THE REALITY: In the year to March 2001, bad debt rose from £117.5million to £149.5million, close to the total from three years’ council tax, another area of serious concern. Hackney doesn’t even know who should be paying tax. A snap check of 5,000 properties listed as empty showed more than half occupied. And despite the pledge to go after arrears little has been achieved. When the administration took over, £18million was owed by people overpaid housing benefit. This now stands at £21 million and the best idea of the new in-house Revenues and Benefits team is to write off most.THE PROMISE: Following concerns expressed by district auditor Les Kidner last March, the council said it would deliver savings and rein in budgets that were yet again being massively overspent. It also promised to sort out chaotic accounting procedures and lax financial controls.

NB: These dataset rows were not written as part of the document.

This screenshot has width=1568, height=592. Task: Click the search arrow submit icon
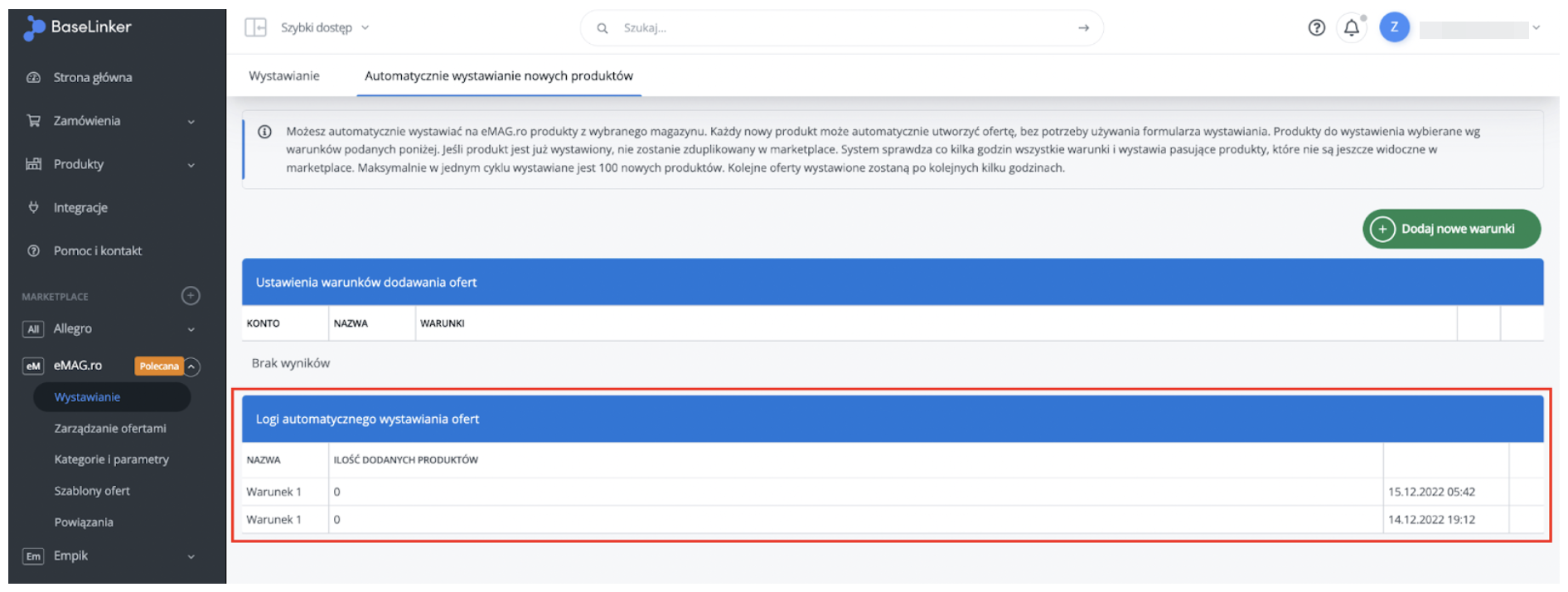pos(1083,27)
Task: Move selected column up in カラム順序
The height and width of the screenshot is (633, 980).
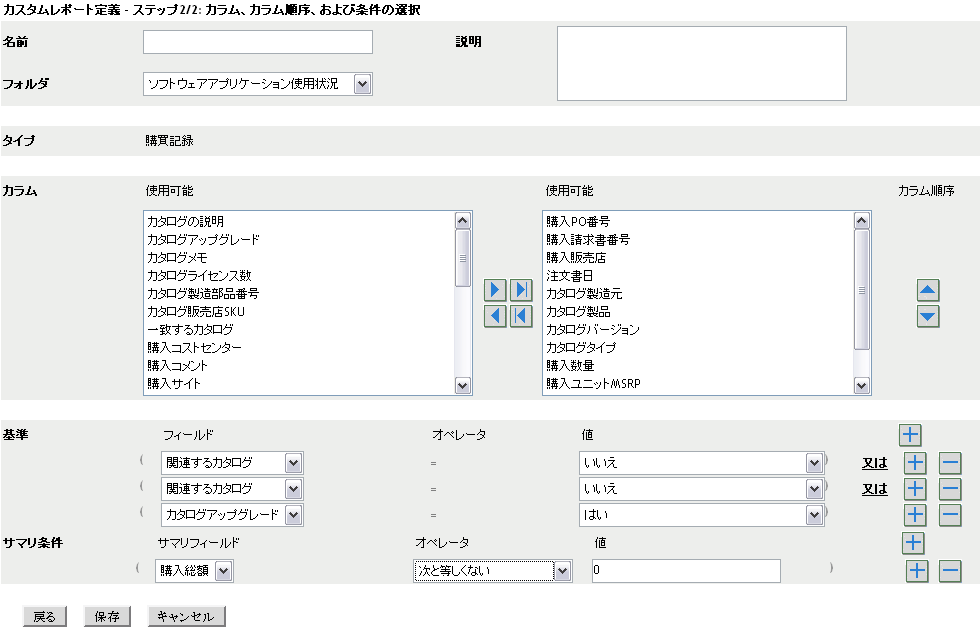Action: (x=928, y=291)
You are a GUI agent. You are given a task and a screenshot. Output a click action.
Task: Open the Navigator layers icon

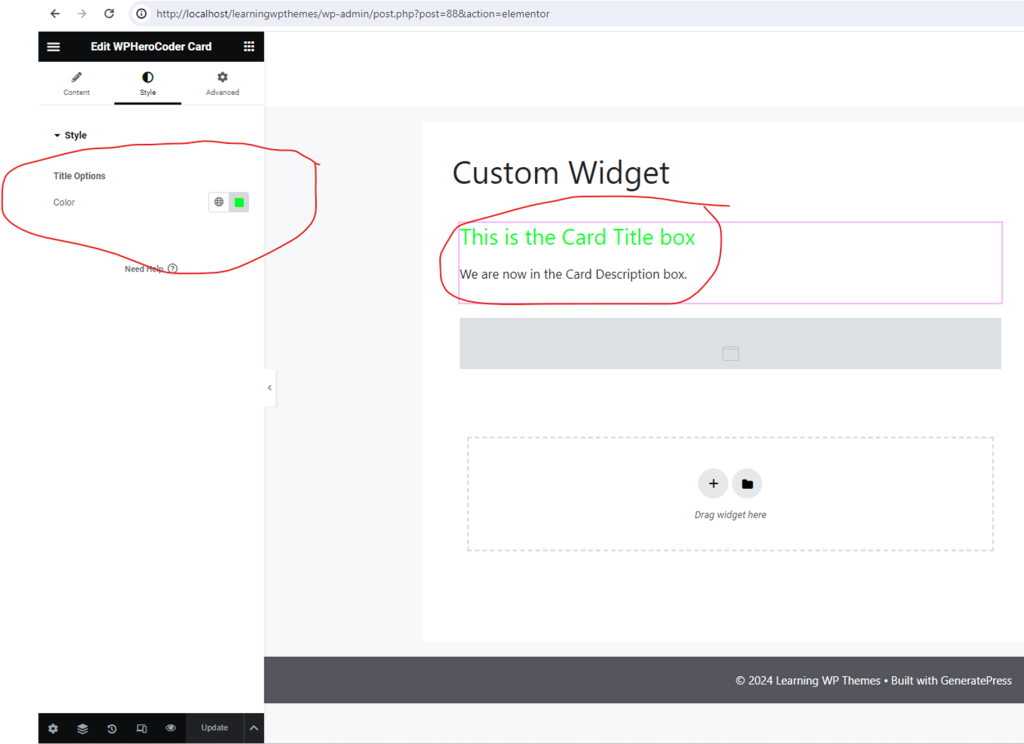(x=82, y=729)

THE REALITY: Auditors are at their wits’ end over Hackney’s continuing failure to get a grip on its finances. They considered issuing a disclaimer condemning council accounts as unreliable. This was avoided, but despite council assurances, overspending in the current year will be between £17 million and £33 million. This is an educated guess as budgets are often produced without any supporting documentation. Despite savage cuts in services, the debts continue to mount.

THE PROMISE: The council promised to improve Hackney’s environment with efficient waste collection and good stewardship of amenities.

THE REALITY: Dumped cars litter the borough and many are left to rot. Despite paying an average of more than £1,000 in council tax, residents say streets are dirty. The council is trying to negotiate a new waste management contract. Housing density in Hackney is high, but the borough has areas of open space. In the forthcoming asset sale Hackney is to dispose of five areas of grassland – some wooded – and two playing fields. The council has touted these amenities as perfect sites for developers and indicated there will be no problems with planning permission.

THE PROMISE: Hackney’s council said it would make regeneration a priority.

THE REALITY: The strategy has concentrated on attracting developers and securing grants. But developers are mainly interested in building luxury flats or offices and the grants system is in disarray because Hackney doesn’t get claims in on time. When it does there are problems with more than half of them. It is entitled to £415million a year in grants, but evidence of widescale regeneration is scant. Amenities such as playgrounds and parks are being closed down; voluntary organisations are being squeezed.

THE PROMISE: The council pledged to vigorously pursue a Best Value policy, the monitoring process by which the performance of local authorities is judged.

THE REALITY: Hackney is still one of the worst performing authorities in London. The level of services is low while costs are among the highest. Worst of all, attempts to discover how the council is performing have been undermined by unreliable information it supplied.